Japan’s gentleman equestrian at heart of Olympics corruption probe

22-Jun-2019 Intellasia | Reuters | 6:02 AM Print This Post

Surrounded by reporters in March, Tsunekazu Takeda, teary-eyed and blinking as cameras flashed around him, explained his decision to step down as Japan’s Olympics chief.”I feel very bad that I’m causing a disturbance like this ahead of next year’s games in Tokyo,” he said. “I don’t believe I’ve done anything illegal.”

It was a spectacular fall from grace for the former Olympic equestrian, who served as the president of Japan’s Olympic committee for nearly two decades.

Takeda’s resignation, which takes effect in June, comes three years after allegations first surfaced that Tokyo’s Olympics bidding committee had paid more than $2 million to win the 2020 Olympics.

French prosecutors are investigating Takeda in the matter, although he has not formally been charged. He has denied wrongdoing, saying he believed the payments were for legitimate lobbying efforts.

“I did not personally have any involvement in the decision-making process,” Takeda said at a January news conference.

Takeda, who lives in Tokyo, declined to respond in specifics to questions Reuters posed in writing.

His lawyers, replying on his behalf, said that queries about Takeda’s past invaded his privacy and that many of the points raised by Reuters were “inaccurate” without providing details. The lawyers also said Takeda would no longer hold a public position after retiring from the JOC.

More than a dozen former business associates, family members, and acquaintances describe Takeda as mild-mannered and lacking business savvy. Some of them expressed surprise that he was being investigated in connection with Olympics corruption.
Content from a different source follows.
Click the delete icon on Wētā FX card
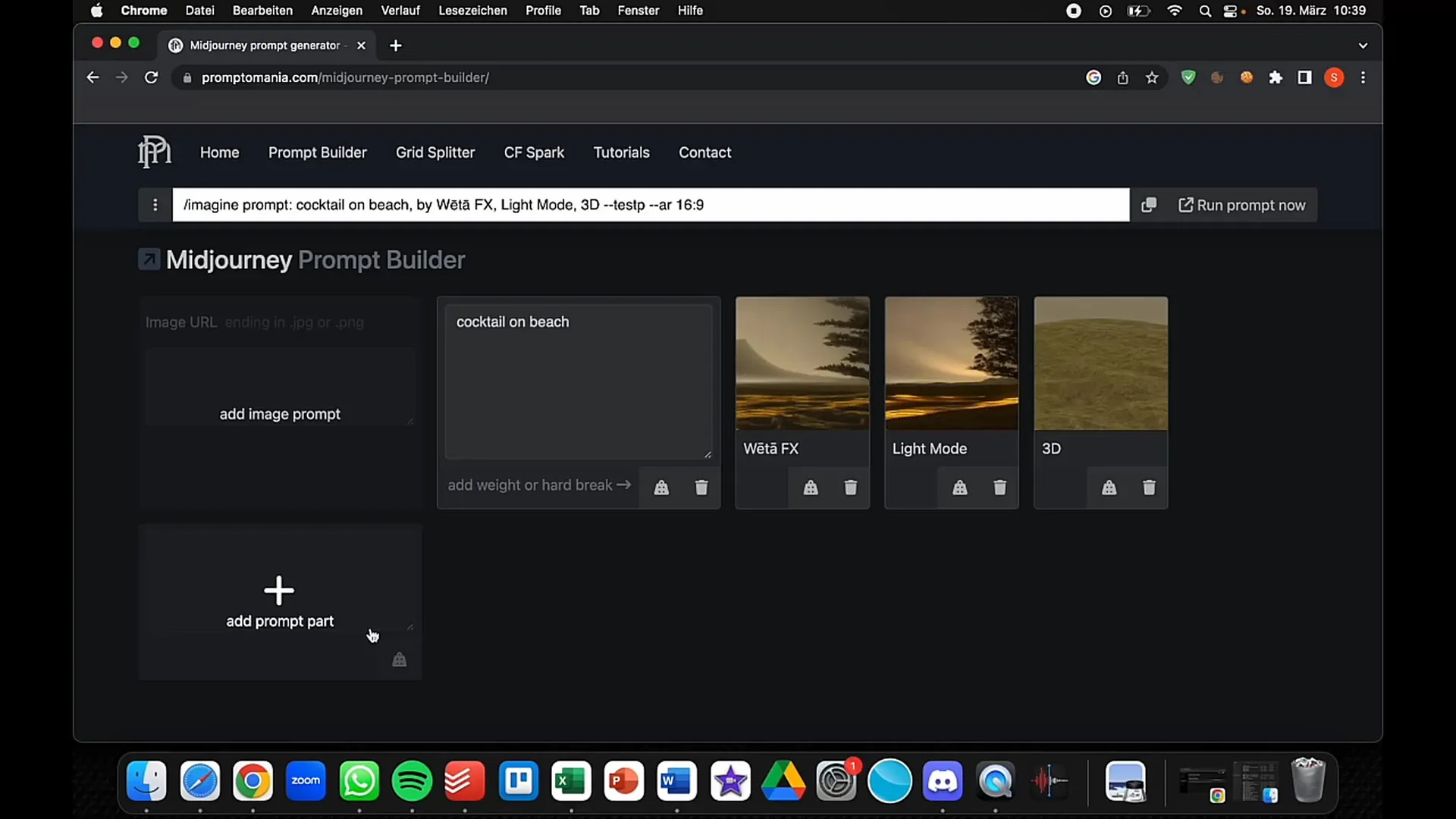The image size is (1456, 819). (x=851, y=487)
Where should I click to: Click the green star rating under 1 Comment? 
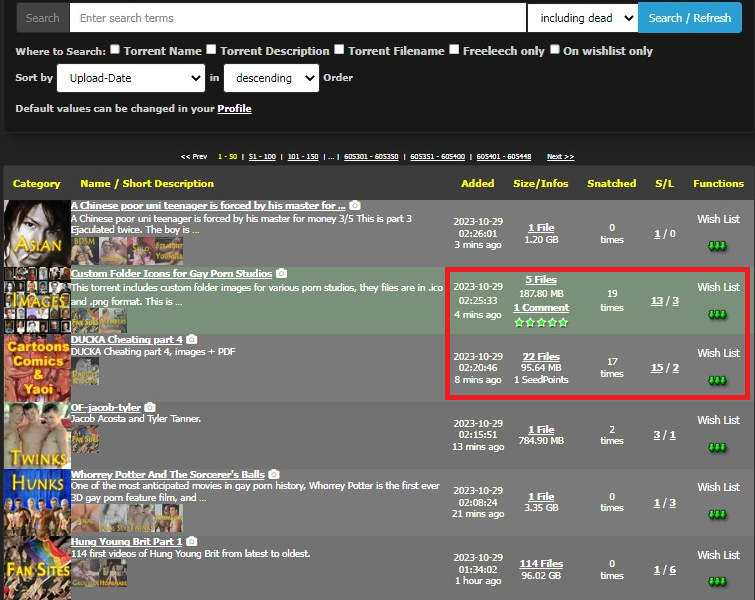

A panel appointed by the Japanese Olympic Committee (JOC) in 2016 cleared the bidding committee, which Takeda led, of bribery allegations. The International Olympic Committee (IOC) has also closed its own ethics case on the matter.

But some politicians in Japan say the issue of who was involved with the alleged bribery scheme remains unresolved.

“This isn’t over just because Takeda decided to step down,” said Yuichiro Tamaki, the leader of the opposition Democratic Party For the People, who questioned Takeda in parliament. “In my impression, he seemed to be just a figurehead.”


The soft-spoken Takeda, 71, is a household name in Japan. He is the great-grandchild of Emperor Meiji, but his family lost their royal titles after World War Two.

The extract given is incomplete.